No! They would protect that area, obviously, but you can do that much better with mail, which is very flexible but still offers pretty good defense. And with mail you can sit on a saddle, whereas sitting astride a horse while wearing a codpiece must be unbelievably painful. How easy would it be to remove it to go to the bathroom?
They usually have a hole at the top, with a spring latch, and you could remove them very quickly. It’s not that difficult. But if you’re in battle, that is probably the least of your worries. Actually, they’ve done research at West Point, and most soldiers who are under the stress of battle see their metabolism completely shut down. They don’t need to go to the bathroom. They need to save their lives. Interesting. I’d imagine the opposite! So what would a wearer of armor have under the codpiece?
Undergarments are one of the secrets of history because you hardly ever see them. Who wore codpieces? I’ve read that it was soldiers who passed it up to nobility as syphilis spread.

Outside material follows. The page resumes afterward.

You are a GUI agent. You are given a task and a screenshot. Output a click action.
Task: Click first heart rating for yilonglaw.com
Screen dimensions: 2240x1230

I think it was the other way around. If you go back to the original sources of the time and you look at the images, you can see that it develops like almost all fashion things—with the highest levels of society. They wear it and everybody else wants to look like them, so they copy it. The soldiers seem to play their part by disseminating it. With all the wars going on, they were constantly on campaign, and they would carry fashions very quickly from one area of Europe, or the world, to another. And what’s this I’ve read about codpieces being stuffed with various things?
They were stuffed! You know, there are famous accounts of civilian codpieces being used as pockets. There is a famous painting in Madrid from about 1510—I think it’s by Carpaccio—that shows a young knight in armor, and he has letters in his codpiece. They didn’t have pockets in those days, so the codpiece was a place where one could store things. Yeah, with easy access!
Exactly. The French writer Rabelais mentioned something about this. He wrote about people who would keep oranges in their codpieces, only to remove them in front of a lady. Which would you say are the most famous codpieces?
Emperor Ferdinand II. That one is in Vienna. There were many Medicis with codpieces. I mean, everybody had codpieces! Henry VIII, of course.
Yes, the famous Holbein portrait, and his armor in the Tower of London. There is one armor that is very famous because the codpiece is so big. Everybody laughs at it. They do the same here at the Met too! Sometimes I think it’s out of shyness or because they don’t quite understand. It’s interesting to me that the codpiece seems to have only continued in modern times through bands like Mötley Crüe and Gwar.
True. But one of the things that I am reminded of is that very few people nowadays in Europe wear Speedos, but they all used to. When I was a little boy, that is what everybody wore at the beach. Maybe I’ve lived too long in England and America, but now when I see a Speedo on a guy, I laugh just as much as my American friends. So people laugh at this codpiece?
If you stand here and watch the crowds, two out of three people will laugh and point. We are meant to have fun with the human form, so why not? I don’t see any reason why we should disguise it or deny it.